Personal information
- Born: October 10, 1981 (age 44) Exuma, The Bahamas
- Listed height: 7 ft 0 in (2.13 m)
- Listed weight: 220 lb (100 kg)

Career information
- High school: L.N. Coakley (Exuma, The Bahamas)
- College: Lee College (2000–2002); Houston (2002–2004);
- NBA draft: 2004: undrafted
- Playing career: 2005–2014
- Position: Center
- Number: 33

Career history
- 2005: Arkansas ArchAngels
- 2005: Florida Flame
- 2006: Rome Gladiators
- 2006–2007: Shahrdari Gorgan
- 2007–2008: Energy Invest Rustavi
- 2008–2009: Correcaminos UAT Victoria
- 2010–2011: Sioux Falls Skyforce
- 2011–2012: Correcaminos UAT Victoria
- 2013–2014: Saitama Broncos

Career highlights
- WBA champion (2006); NCAA blocks leader (2004);

= Anwar Ferguson =

Bahamanian basketball player

Anwar Ferguson (born October 10, 1981) is a Bahamian former professional basketball player.

==Early life and college career==
Ferguson was born in Exuma, Bahamas, and his father, Clement, is a reverend.

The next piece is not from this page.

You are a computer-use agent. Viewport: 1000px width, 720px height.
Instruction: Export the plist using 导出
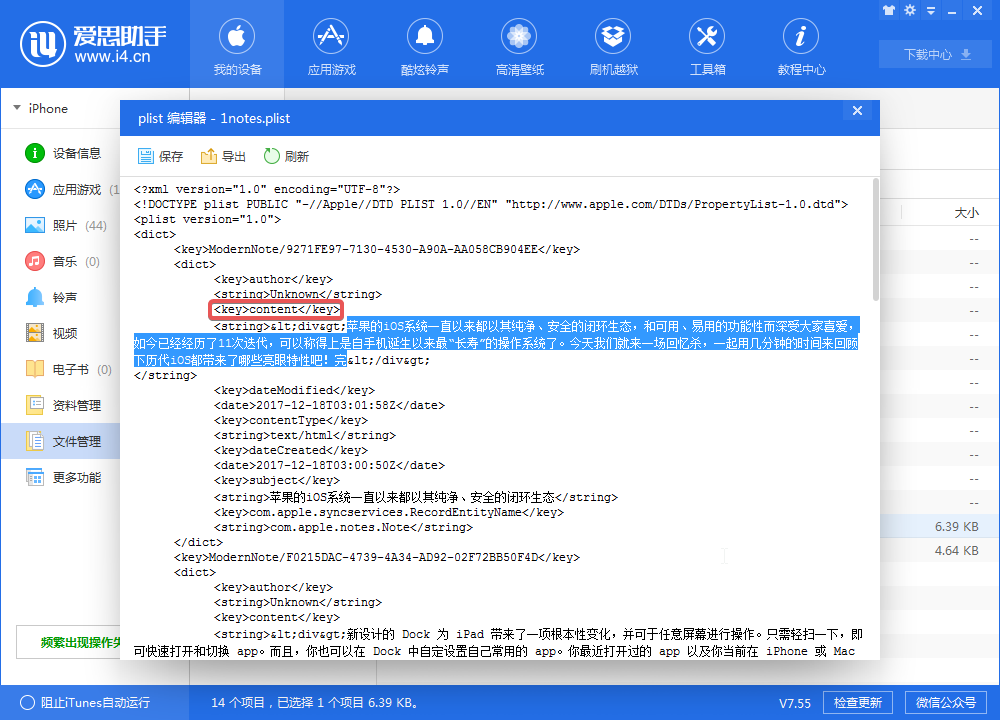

He moved the United States during his youth and attended
LN Coakley High School in Exuma, from which he graduated in 1999. In basketball, he led the team in rebounds and blocked shots and was named to the conference's all-defensive team. Ferguson then enrolled at Lee College, a community college located in Baytown, Texas. During his freshman season he averaged 1.6 points and 1.4 rebounds per game, but he did record a 10-block game in the playoffs. The next year, Ferguson's sophomore year, he averaged 6.2 points, 6.7 rebounds and 4.8 blocks per game, and his 154 blocks that season set a new school record. In a game against Pensacola State College he recorded a triple-double with 20 points, 14 rebounds and 10 blocks.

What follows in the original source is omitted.